I Told You Republicans Wouldn’t Do Anything
I often responded to posts on Facebook that directed readers to articles that told us that Republicans were about to expose this or that bit of wrongdoing by the Democrats with “don’t hold your breath.”
The Republicans had a narrow window to affect substantial political change for our nation with the election of Donald Trump. They blew it.
They have refused to get behind Trump when he was riding high after the election and they had a majority of Americans on their side. Instead, they feared being attacked by the media.
It’s one of the reasons the GOP lost the House. Too many Republicans wanted to support the status quo. They like big government and do-nothingism unless what they do benefits them personally.
They like the Supreme Court because it keeps them from having to make hard political decisions. Better to let nine unelected judges take the heat for what they should be doing.

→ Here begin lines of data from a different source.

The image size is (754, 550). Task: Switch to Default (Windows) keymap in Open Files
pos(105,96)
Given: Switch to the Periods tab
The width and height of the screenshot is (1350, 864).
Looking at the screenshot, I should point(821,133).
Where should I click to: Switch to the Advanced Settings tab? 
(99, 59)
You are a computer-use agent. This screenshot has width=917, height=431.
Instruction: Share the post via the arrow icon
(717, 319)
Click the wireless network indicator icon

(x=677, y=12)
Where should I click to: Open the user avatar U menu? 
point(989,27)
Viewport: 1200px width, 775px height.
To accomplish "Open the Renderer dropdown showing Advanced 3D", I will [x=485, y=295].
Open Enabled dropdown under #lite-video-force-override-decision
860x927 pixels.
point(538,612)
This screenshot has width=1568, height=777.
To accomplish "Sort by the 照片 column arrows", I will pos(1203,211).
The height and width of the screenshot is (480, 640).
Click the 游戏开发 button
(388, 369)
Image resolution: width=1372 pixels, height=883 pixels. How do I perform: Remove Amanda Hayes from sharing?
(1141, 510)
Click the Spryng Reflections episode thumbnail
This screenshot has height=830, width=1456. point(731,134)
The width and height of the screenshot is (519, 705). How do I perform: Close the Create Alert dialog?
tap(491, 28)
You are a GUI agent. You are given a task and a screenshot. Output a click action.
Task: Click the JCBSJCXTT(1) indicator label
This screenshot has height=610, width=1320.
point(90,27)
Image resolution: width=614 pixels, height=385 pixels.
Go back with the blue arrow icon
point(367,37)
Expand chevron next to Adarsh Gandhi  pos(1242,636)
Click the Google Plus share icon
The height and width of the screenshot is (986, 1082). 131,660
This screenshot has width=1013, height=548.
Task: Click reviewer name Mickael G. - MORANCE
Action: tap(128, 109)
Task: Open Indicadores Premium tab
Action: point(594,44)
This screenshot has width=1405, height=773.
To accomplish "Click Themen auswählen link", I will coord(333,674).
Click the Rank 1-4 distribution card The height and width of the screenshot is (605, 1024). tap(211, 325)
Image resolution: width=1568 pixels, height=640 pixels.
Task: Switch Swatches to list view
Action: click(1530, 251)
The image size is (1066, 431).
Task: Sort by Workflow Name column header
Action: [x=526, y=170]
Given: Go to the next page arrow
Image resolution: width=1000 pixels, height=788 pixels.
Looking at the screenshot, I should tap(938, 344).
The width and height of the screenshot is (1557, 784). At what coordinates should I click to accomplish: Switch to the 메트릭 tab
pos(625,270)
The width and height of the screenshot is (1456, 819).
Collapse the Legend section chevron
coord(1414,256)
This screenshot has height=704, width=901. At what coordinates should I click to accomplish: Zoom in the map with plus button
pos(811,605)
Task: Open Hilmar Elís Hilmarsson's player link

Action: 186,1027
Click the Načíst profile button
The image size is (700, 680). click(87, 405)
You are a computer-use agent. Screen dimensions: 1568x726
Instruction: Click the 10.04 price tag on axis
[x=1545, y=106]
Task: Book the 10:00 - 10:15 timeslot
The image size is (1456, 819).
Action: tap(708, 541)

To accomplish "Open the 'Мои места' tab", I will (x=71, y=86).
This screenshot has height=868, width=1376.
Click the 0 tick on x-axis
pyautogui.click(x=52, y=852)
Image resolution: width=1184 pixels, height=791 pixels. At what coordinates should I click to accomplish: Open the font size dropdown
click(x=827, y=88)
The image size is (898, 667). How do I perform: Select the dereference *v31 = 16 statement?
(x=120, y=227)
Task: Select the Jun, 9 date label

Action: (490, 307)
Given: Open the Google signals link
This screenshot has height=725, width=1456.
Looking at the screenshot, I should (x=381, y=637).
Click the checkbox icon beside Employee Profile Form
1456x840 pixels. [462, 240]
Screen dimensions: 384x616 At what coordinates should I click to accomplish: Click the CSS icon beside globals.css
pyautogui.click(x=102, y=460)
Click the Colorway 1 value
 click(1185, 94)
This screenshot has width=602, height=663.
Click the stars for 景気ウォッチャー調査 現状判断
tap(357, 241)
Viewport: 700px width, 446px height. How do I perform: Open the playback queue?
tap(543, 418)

Consider these two Republican failures. Republican Gov. John Kasich failed to support House Bill 258 that would have banned “abortions once a fetal heartbeat is detected, as early as six weeks into a woman’s pregnancy and before many women know they are pregnant.”
The Republican-led Ohio House of Representatives voted 60-28 successfully to override the governor’s veto. It was a different outcome in the state Senate. The Ohio Senate subsequently failed to override the governor’s veto that same day, with just 19 senators voting in favor of the bill, with 20 votes needed for an override.” There are 24 Republicans in the Senate.
The excuse that Kasich used to veto the bill was that it would be deemed unconstitutional. That’s OK. Your job is to do what is morally right and appeal to the Constitution by claiming nullification based on the Ninth and Tenth Amendments.
Then there’s this:
House Republicans unceremoniously ended their investigation into the way the FBI and the Department of Justice handled Hillary Clinton’s email scandal and the bias allegations against President Trump.
The House probe was led by the House Oversight and Government Reform Committee and the Judiciary Committee and sought to look into allegations that the FBI and the DOJ were biased against Trump during the 2016 presidential election and favored Clinton’s candidacy.
Two Republicans chairing the committees – Reps. Trey Gowdy, R-S.C., and Robert Goodlatte, R-Va. – said in a letter Friday that the DOJ must appoint a special counsel to investigate the “seemingly disparate treatment” of the investigations into Clinton’s use of private emails and Trump’s alleged ties to Russia.
Republicans are all bluster. They hold hearings that go nowhere.
Pres. Trump is working to bring our troops home and get us out of foreign wars. One would think that the Republicans would get behind him. In fact, one would think the Democrats would join him in withdrawing our troops from endless “foreign entanglements” that cost lives and trillions of dollars that could be returned to taxpayers.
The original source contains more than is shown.